Text provided:
--
Using TensorFlow backend.


Call the EfficientNetBuilder with desired parameters : 

In [3]:
# Equivalent to the standard EfficientNet architecture from the original paper
EfficientNet = EfficientNetBuilder(input_shape=(299, 299, 5),
                                   include_top=True,
                                   weights=None,
                                   input_tensor=None,
                                   pooling='avg',
                                   classes=2,
                                   drop_connect_rate=0.,
                                   data_format=None,
                                   mixed=False,
                                   activation="swish",
                                   typeBN="bn",
                                   batch_norm_momentum=0.99,
                                   batch_norm_epsilon=0.001,
                                   n_mixture=None,
                                   depth_divisor=8,
                                   min_depth=None)
--
Dataset excerpt:
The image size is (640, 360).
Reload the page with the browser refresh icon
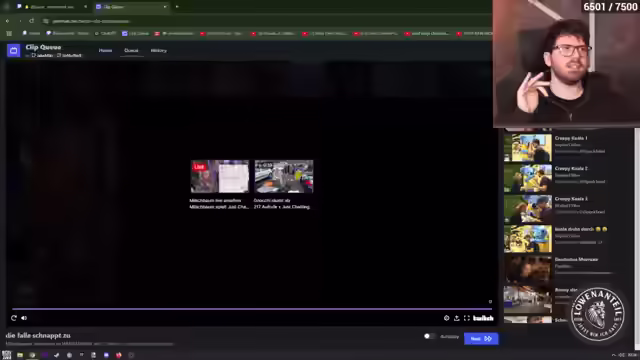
--
Aim of the exercise: Summarize the EfficientNet code excerpt in two sentences.

Answer in full: The excerpt shows the TensorFlow backend in use and says to call the EfficientNetBuilder with the desired parameters. Its example call, described as equivalent to the standard EfficientNet architecture from the original paper, sets an input shape of (299, 299, 5), includes the top, uses no weights, average pooling, two classes, the "swish" activation, and batch normalization of type "bn" with a momentum of 0.99 and an epsilon of 0.001.